思わず振り返って匂いのする方を見てみると、男はサンドイッチのようなものを持っていた。その中に、肉汁がサンドイッチにたくさん染み込むほどジューシーな肉が挟まっていた。
立ち止まるわけにもいかないから、髪を引かれるようにしてそのまま俯いて進もうとした。
そこでさっきちらと映ったものにはっとして、もう一度右手を振り向くと、そこにはコンビニがあった。
店の幅いっぱいにとった看板は大きく斜めにずれていて、工事のせいか店も看板も土埃を浴びてくすんでいた。黄色いネオンで書かれた店の名前はよくわからない英語で、ローソンとか、ファミリーマートとか、そのへんの類ではないことは明らかだった。
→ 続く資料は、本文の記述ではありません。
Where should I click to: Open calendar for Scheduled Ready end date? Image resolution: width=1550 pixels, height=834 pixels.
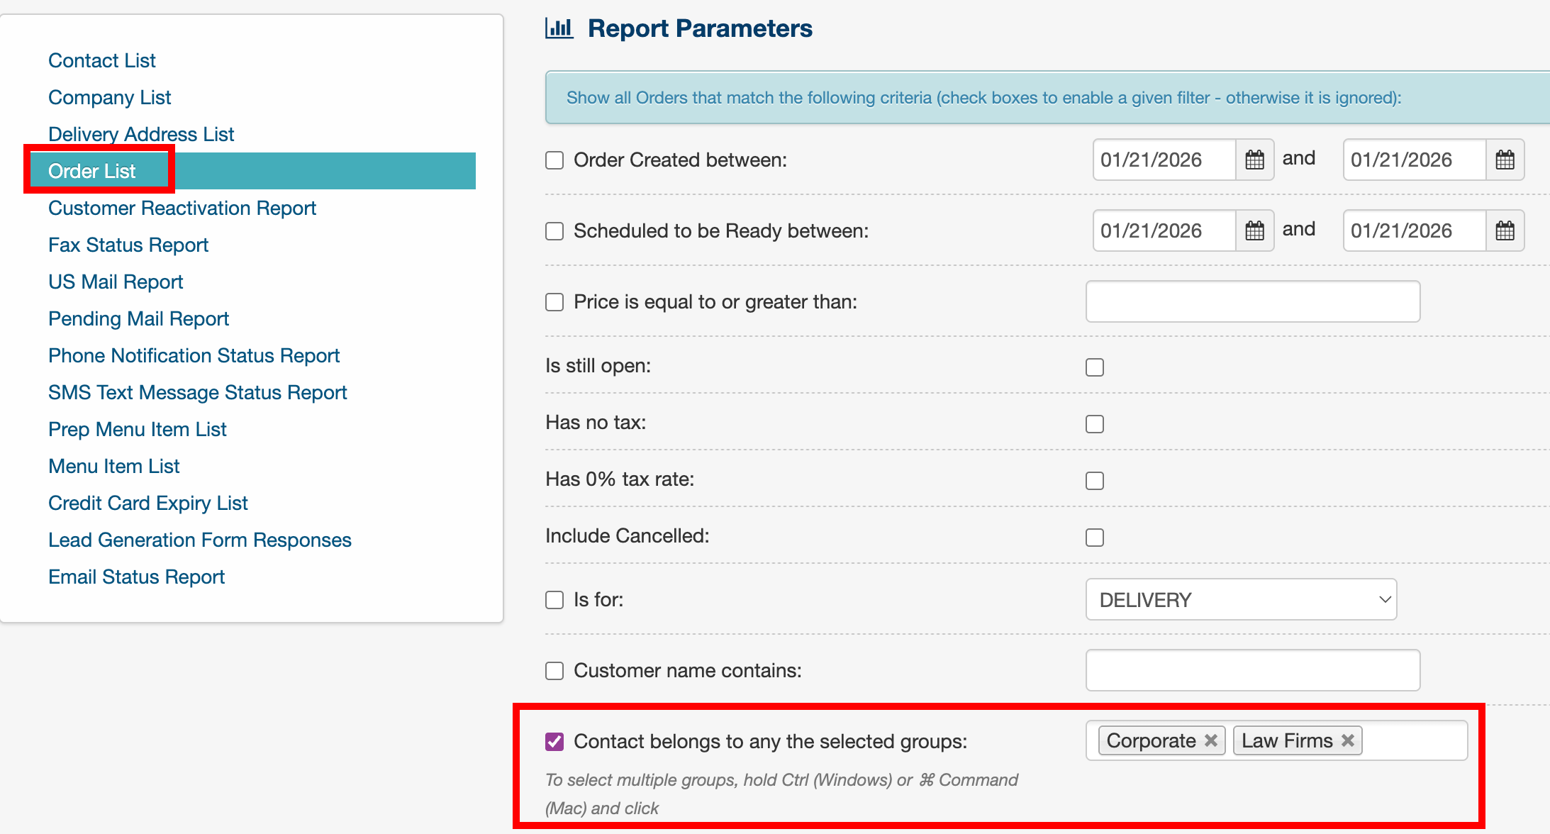[x=1505, y=230]
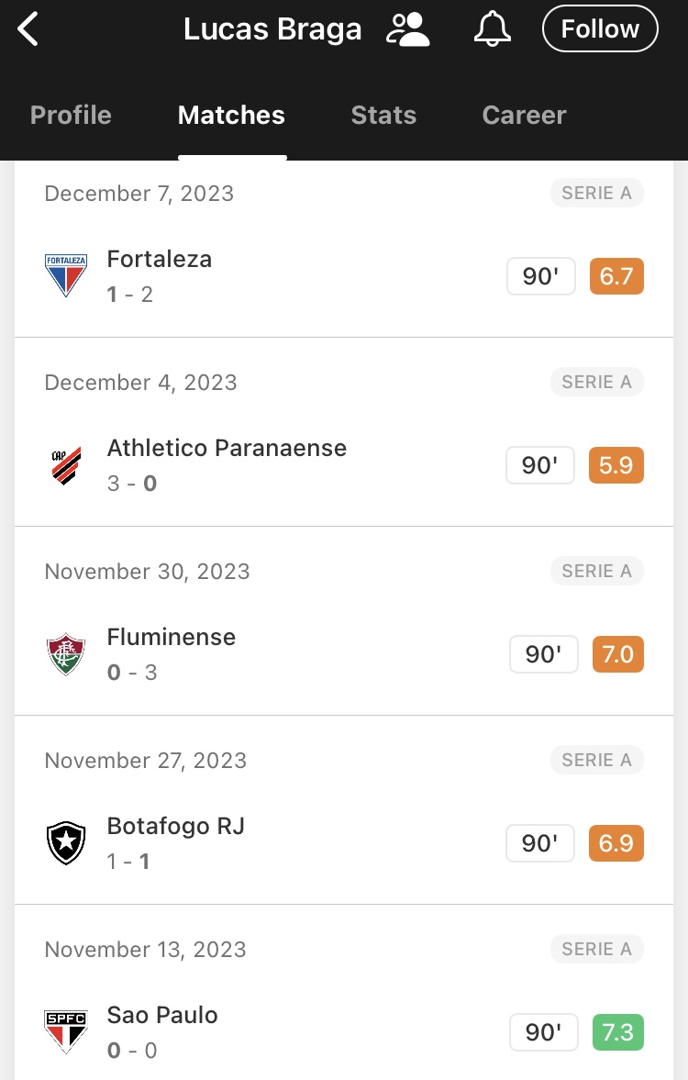This screenshot has width=688, height=1080.
Task: Open the Stats tab
Action: pos(383,115)
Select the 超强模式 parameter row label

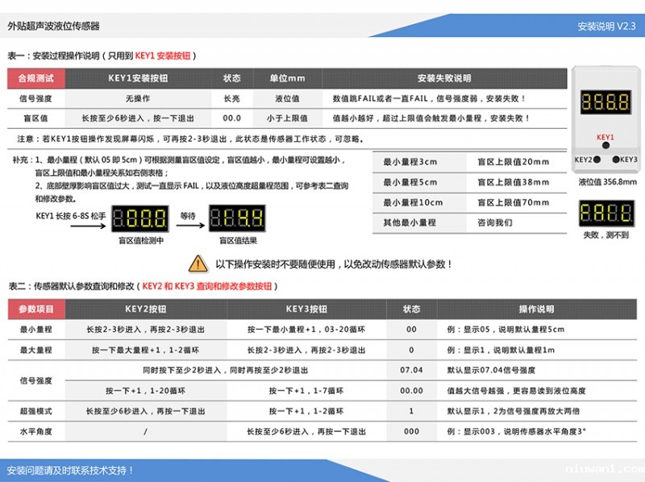point(35,411)
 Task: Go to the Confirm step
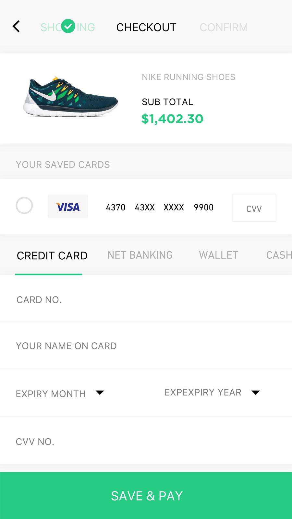224,28
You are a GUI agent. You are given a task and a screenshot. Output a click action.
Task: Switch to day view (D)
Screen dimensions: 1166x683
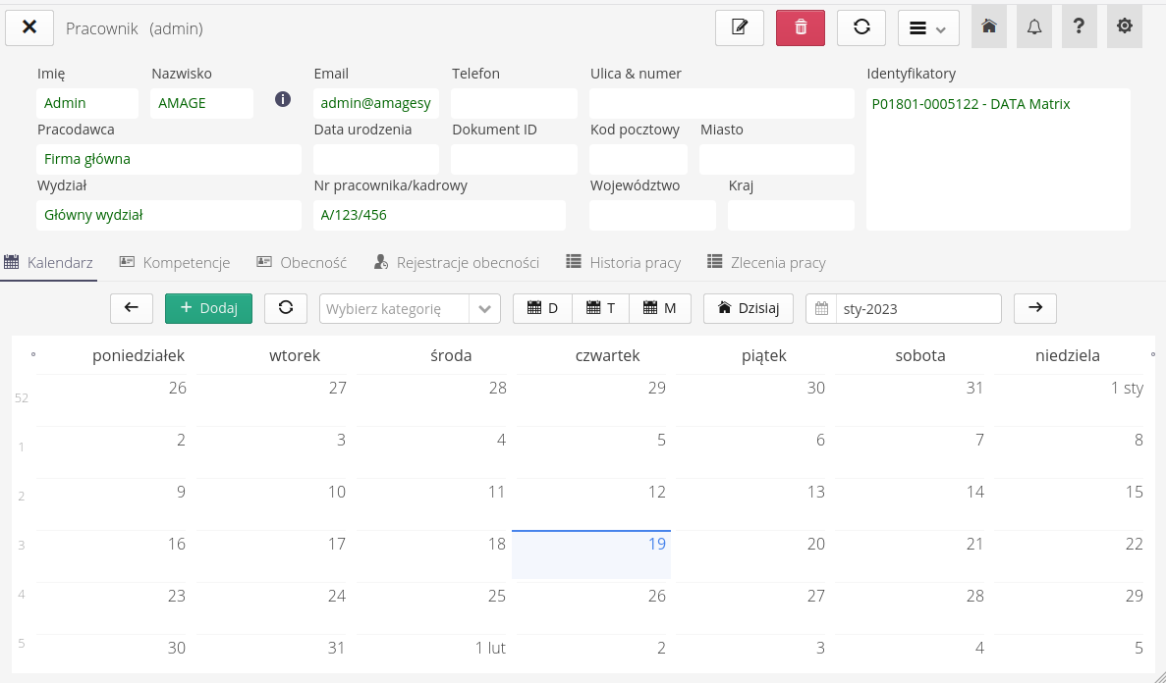(x=542, y=308)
男たちはそこで昼ごはんを買ったのだろうと思い、空腹でじっとしていられなくなったわたしは思い切って男たちの隙間を縫い店の中に入った。
「いらっしゃいませー。」
髪の毛がくりくりでぼさぼさのおばさんと、茶髪のけだるそうな顔をした若い男がカウンターに立っていた。
 店の雰囲気はローソンとかファミリーマートと同じ類で、コンビニそのものだった。
 ふと後ろを振り返ると、外の男の一人がわたしのほうを指さしてにやにや笑いながら他の男になにか言っていた。
 すごく怖くなったので、食べ物をすぐに買って出ることにした。スカートのポケットを手で触り、小さい財布が入っていることを確認した。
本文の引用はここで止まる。